しかしこの論文では、用いられたヴァイオリンの数が少ないこと、また演奏がホテルの一室という狭い空間で行われたもので実際の使用シーンとは著しく異なるといった批判が寄せられていました。今回の論文では、実験条件を拡張することでより現実的な演奏状況が設定されており、そうした反論に対して一定の回答を示す形になっています。
・この時の論文も掲載ジャーナルはPNASです。原著は以下。
→Player preferences among new and old violins(PNAS)
・この時の実験に関して、参加者の1人であるLaurie Niles氏がコメントを発表しています。
→「現代の楽器と大差なし」と判断された貴重な楽器が持つ本当の価値とは(GIGAZINE)
10人の世界的ソリストによるブラインドテスト
実験では、世界的に名の知られたソリスト10名を対象に、1700年代から1800年代にかけて製作されたヴィンテージ・ヴァイオリン6挺(内5挺はストラディバリウス)と、それらの百分の一ほどの価格で購入できる比較的新しいヴァイオリン6挺の計12挺を使用したテストを行っています。
参加者には小さなホームスタジオで12挺全てのヴァイオリンを50分間にわたって試奏してもらい、好みの順にランク付けをするよう依頼。その後、ランキング上位2挺のヴァイオリンとソリスト自身が使用しているヴァイオリンの計3挺を、12分間にわたって演奏してもらいました。
ホームスタジオでのテストの後、300人を収容する音楽ホールでも同様のテストを実施しています(この時は試奏の時間を45分間に設定)。

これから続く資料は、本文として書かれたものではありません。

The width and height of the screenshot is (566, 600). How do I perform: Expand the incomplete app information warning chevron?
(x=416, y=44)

これらのテスト中、スタジオ又はホールの照明は暗く落とされ、演奏者には楽器の外観が見えないよう目隠し用のメガネを着用してもらっています。さらに、新しいヴァイオリンは製作された年代を隠すためにアンティーク調の処理が施されていたとのこと。
4:1で新しいヴァイオリンが「勝利」
実験の結果、個々のヴァイオリンの比較で最も高評価を得たのは「新しいヴァイオリン」に分類されるある1挺で、4人のソリストが最も優れたヴァイオリンとして選び、さらに8人が次点としての評価を与えています。また、2番目に好評化を得たヴァイオリンも別の新しいヴァイオリンで、3番手にストラディバリウスの中の1挺がランクインしたとのこと。
さらに新旧の分類による比較では、最も良い楽器として6人が新品のバイオリンを選択し、4人が古いヴァイオリンを選択。また、ソリストが評価したランキングの4位以内に新しいヴァイオリンが登場する頻度は、古いヴァイオリンに比べて実に4倍にものぼったとのことです。

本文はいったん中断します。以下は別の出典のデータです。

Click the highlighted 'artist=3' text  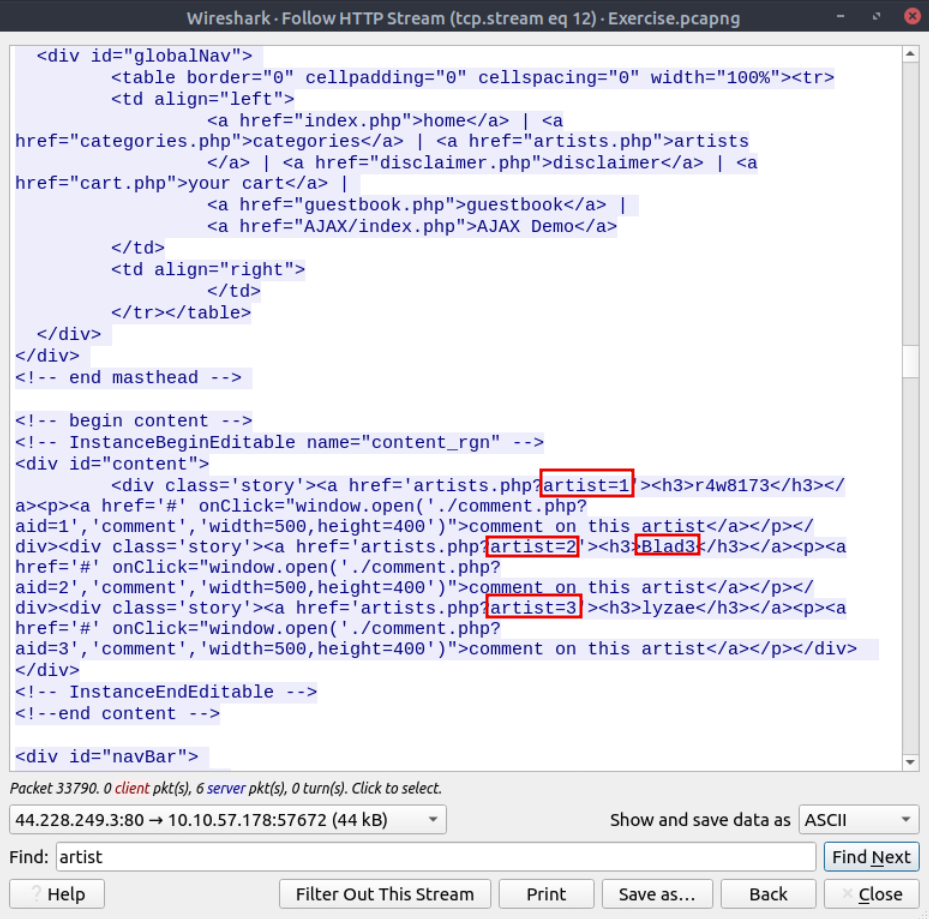click(x=533, y=608)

論文の共著者の1人であるJoseph Curtin氏は今回の結果について、「かつての巨匠たちをけなす意図などないが、現代の職人たちがストラディバリウスやグァルネリの域に到達できないと考える理由もない」と語っています。
…クラシック音楽に馴染みのある人間としては、思わず「そんなバカな…!」と考えたくなるところですが、異なる実験条件下で同様の傾向が見られたいうこともまた事実です。もちろん楽器の価値は科学的な分析によって一義的に決まるものではありませんが、一つの知見としては興味深い結果と言えそうですね。

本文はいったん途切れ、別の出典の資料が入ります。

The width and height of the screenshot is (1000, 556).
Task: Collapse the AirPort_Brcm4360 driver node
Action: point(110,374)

[PNAS via livescience] [the guardian]
というか古い楽器の響き=よい音みたいな循環もあるだろうしなぁ。なんだかんだ人間、ブランドで決めちゃってるんだろうな
来年の芸能人格付けチェックに反映されるのか?
あれは値段が高い方を当てる番組だから、純粋にいい音を出す現代のヴァイオリンを当てるのとはまた趣旨が違うんじゃないか
「私はいまストラディバリウスを弾いている」と意識するといい演奏ができる、みたいな効果はあるんじゃないかな。
いくらブラインドテストで現代のバイオリンの方がいい音だと思っても、それを選ぶかどうか。
一つの結果としては面白いね
ただこの結果だけでストラディバリウスのなにもかもが否定されたかのように受け止めて騒ぎ出す人は一定数出てきそう
音の良し悪しの判断においてはプラシーボ効果の影響相当あるからなあ
なんだか佐村河内事件を思い出すなあ
作られた年はともかくとして材料の木材は古い物の方が良いとか聞いたことはあるけど
正直木なんかより優れた材料あるだろうと思うわ
環境に悪いし、重いし、非効率的だし、音にバラつきがあるのも材料として最高とは言えない
まぁ、クラシックは雰囲気やブランドが重要なんだろうけどw
いやそれはちょっと違うと思う
そもそも人間がこの文化の中で生きてるから「木の楽器が出す響き=よい音」ってすり込まれてるわけで、そらもっと共鳴しやすい素材はあるんだろうけれど共鳴して倍音だせば良いってもんじゃないし。音を数値化して良い悪いだせるなら、そもそもシンセサイザーが出す人工の音が最高になるけど、大半の人はそうはおもわない。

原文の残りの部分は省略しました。